First to speak was Jeffery J. Hunt, of Parr Brown in Salt Lake City, who explained how law is impacting the press. He discussed important legal consequences of new and emerging media crowding out its traditional media counterpart, specifically that new media does not have the financial resources to hire legal counsel.
“With 30 million bloggers and 1.5 million posts per week -- all of which falls under First Amendment protection, the new and emerging media is a frontier for new legal precedence,” Hunt said.
Hunt went on to address accountability issues with online anonymity and it’s relationship with content liability. He also discussed reporter shield laws and their applicability to both traditional roles and titles compared to those of the new and emerging media.
RonNell Andersen Jones, a professor at BYU Law School, then took on the topic of how the press is impacting the law. She explained that the disaggregation of information, or the “death of newspapers”, is having a negative impact on the flow of information to the individual and in consequence has weakened democracy.

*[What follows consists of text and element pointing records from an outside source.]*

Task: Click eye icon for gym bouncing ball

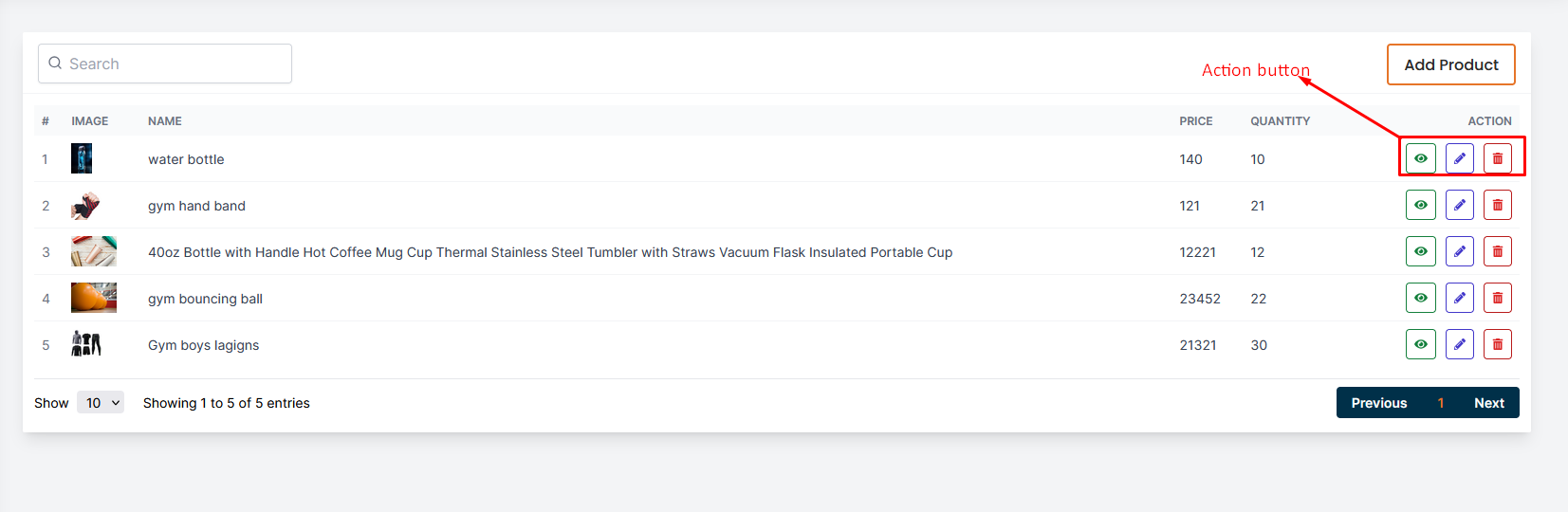Action: 1420,298
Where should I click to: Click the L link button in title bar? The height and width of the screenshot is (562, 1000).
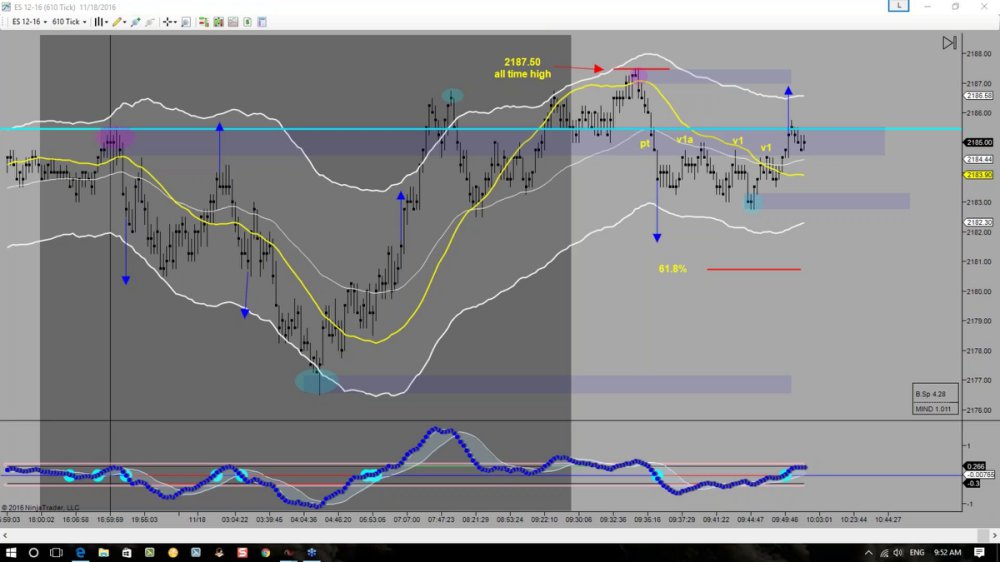pyautogui.click(x=899, y=6)
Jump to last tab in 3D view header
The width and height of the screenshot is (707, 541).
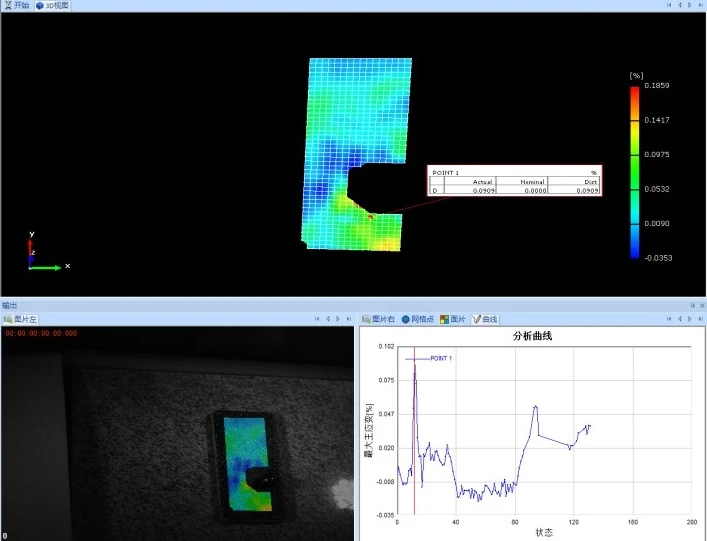click(700, 5)
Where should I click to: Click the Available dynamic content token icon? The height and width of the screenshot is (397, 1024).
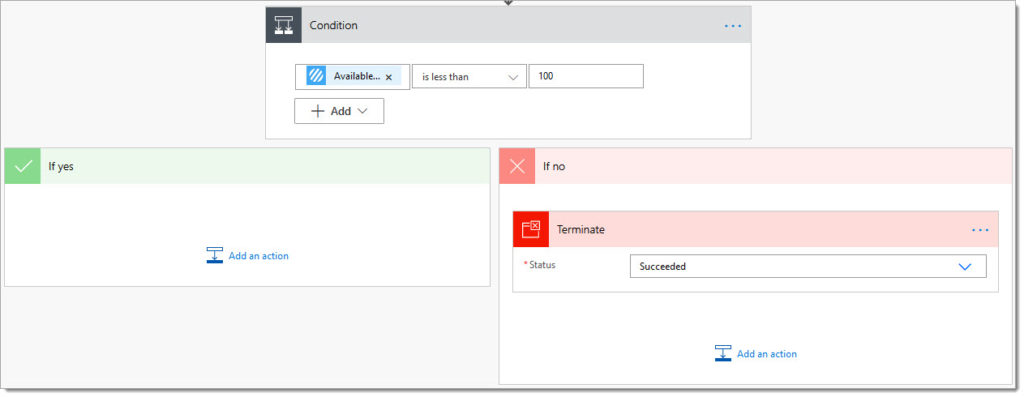[316, 76]
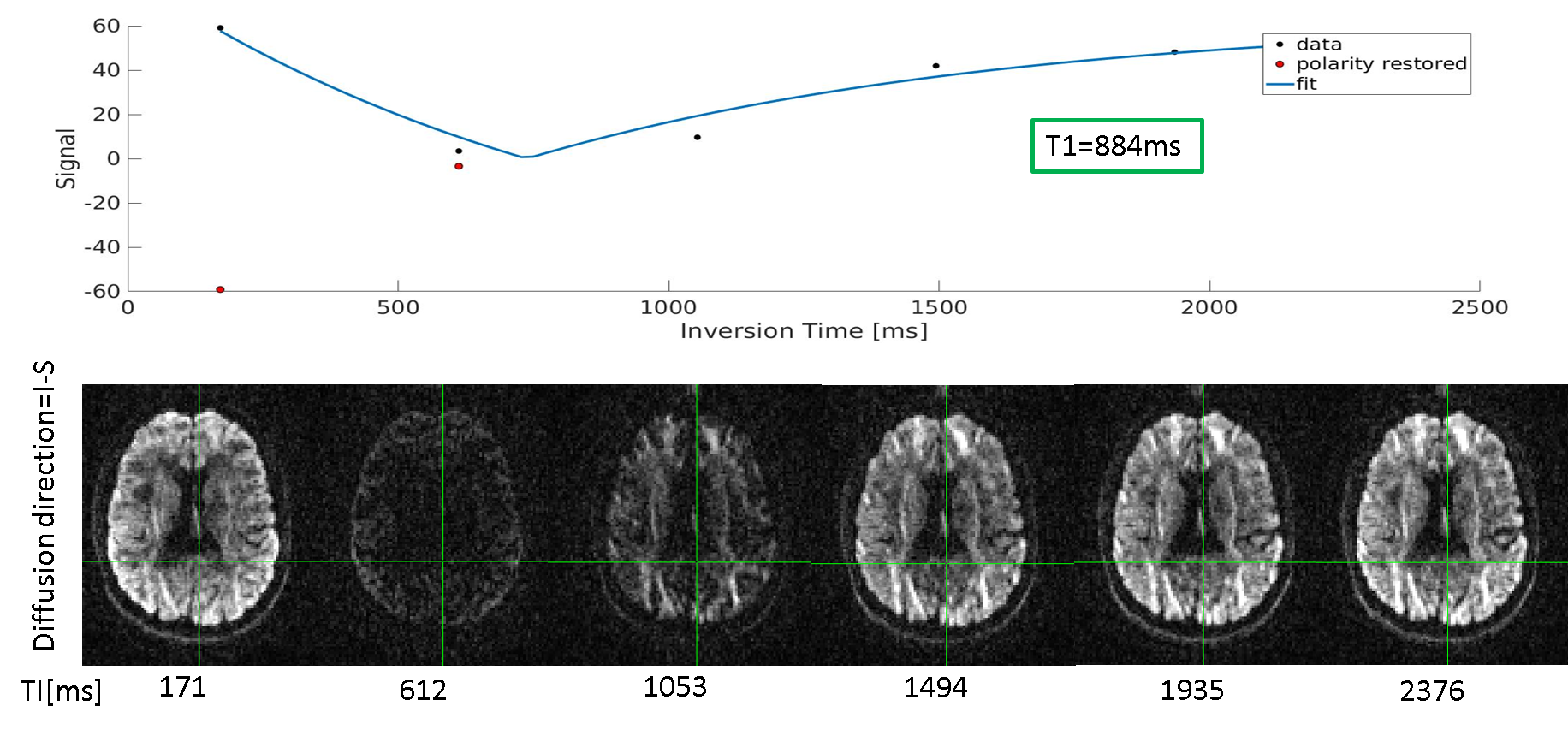Click the black data point near 2000 ms
This screenshot has height=730, width=1568.
(1174, 52)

She discussed the democracy enhancing role of the traditional media and explained how their legal resources were a much-needed check on government to ensure the right to information and other protections.
Jones was not advocating that new media be thrown out and we return to the traditional media, but rather that we actively pursue a solution for some of these future problems. She suggested that the solution lies in creating litigation and legislative incentives to promote freedom to information rights.